Posted by Admin on Sep 14th, 2010 and filed under Featured. You can follow any responses to this entry through the RSS 2.0. Both comments and pings are currently closed.

Upc : Les oubliés des Cinquantenaires

Aujourd’hui encore, les jeunes générations de Camerounais ignorent tout ou presque de Ruben Um Nyobè, cet homme pour qui «l’indépendance et la réunification du Cameroun passaient avant sa propre vie». Un homme qui a été «abattu comme une bête sauvage», selon les propres termes d’Ahmadou Ahidjo.

Profanée, défigurée et ensevelie sous plusieurs mètres cubes de béton, la dépouille du «Mpodol» n’a toujours pas trouvé la paix. En attendant que l’Etat du Cameroun lui organise les obsèques nationales qu’il mérite et lui érige des monuments, Mutations livre ici le récit de sa vie trépidante et le film de sa mort brutale. Cinquante deux ans après.

CONSIGNE: Prolongez le texte consacré à Ruben Um Nyobè en partant de sa dernière phrase. Les lignes qui suivent ne sont pas nécessaires.

DONNÉES AFFICHÉES:
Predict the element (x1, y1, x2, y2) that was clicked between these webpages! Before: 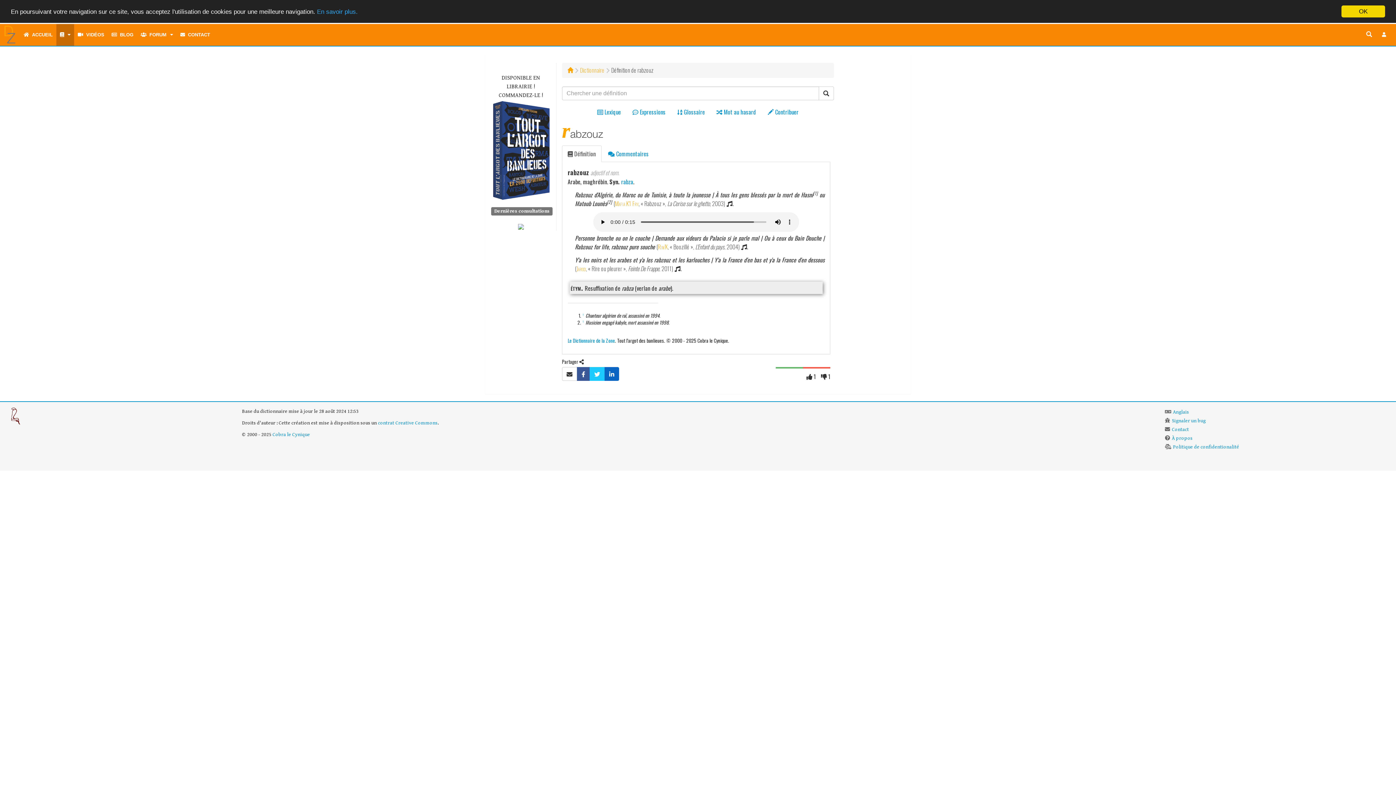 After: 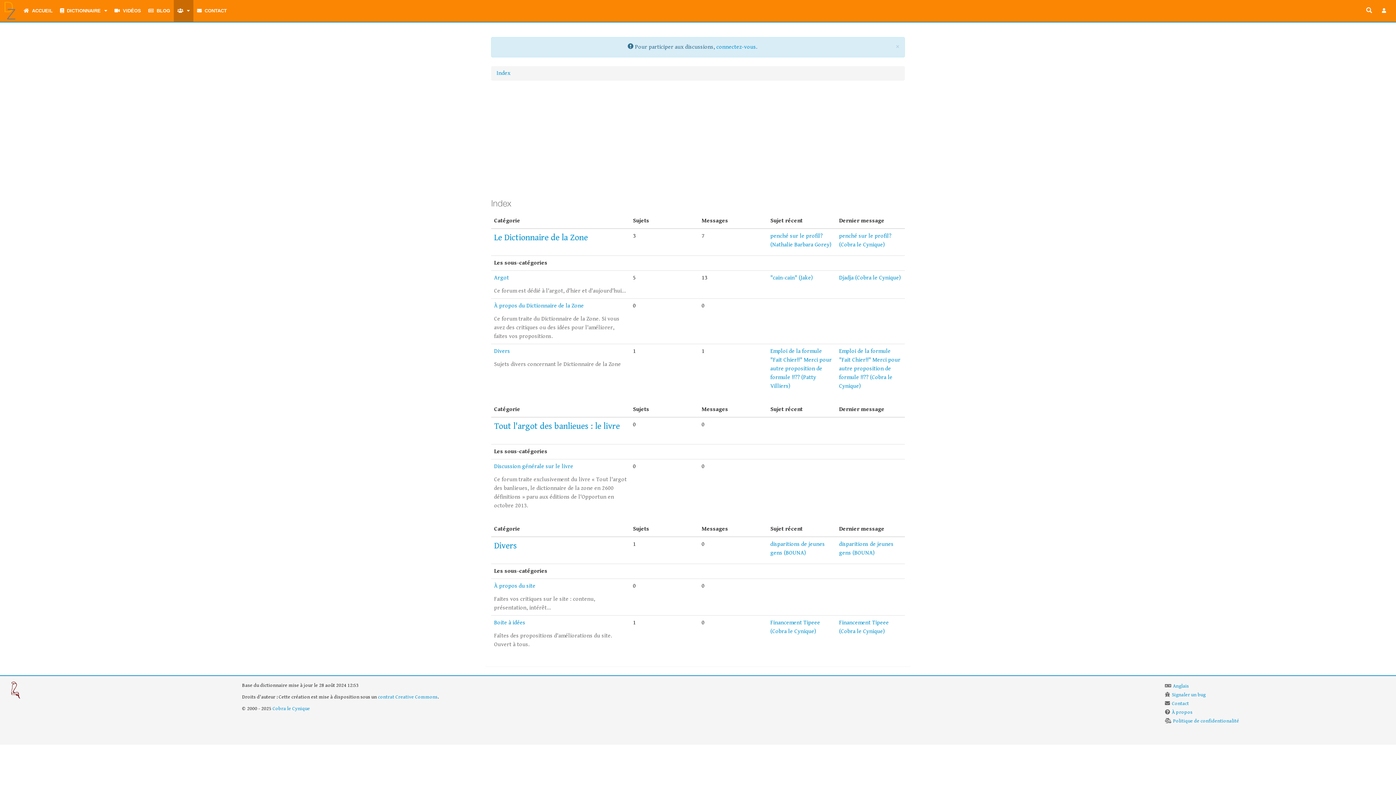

RÉPONSE ATTENDUE:
En cette matinée du 13 septembre 1958, Ruben Um Nyobè et ses 6 ou 7 accompagnateurs savent que la milice coloniale française n’est plus loin de Mamédel, leur «Grand Maquis» (quartier général), à quelques dizaines de kilomètres de Boumnyebel. Ils se sentent acculés, certains sont même quelque peu affolés. Ils sont cependant loin d’imaginer que cette journée sera la dernière de leur existence. Le «ngambi» (grand prêtre) de la bande, Mayi Matip, a été formel: «la journée sera bonne». Comme il se trompe! En fait, depuis la fin du mois d’août 1958, la pression s’accroît autour du secrétaire général (Sg) de l’Union des populations du Cameroun (Upc). Il est cerné de toutes parts. C’est d’ailleurs la raison pour laquelle son entourage et lui ont nuitamment quitté leur quartier général pour se rendre dans le «maquis» d’Alexandre Mbend.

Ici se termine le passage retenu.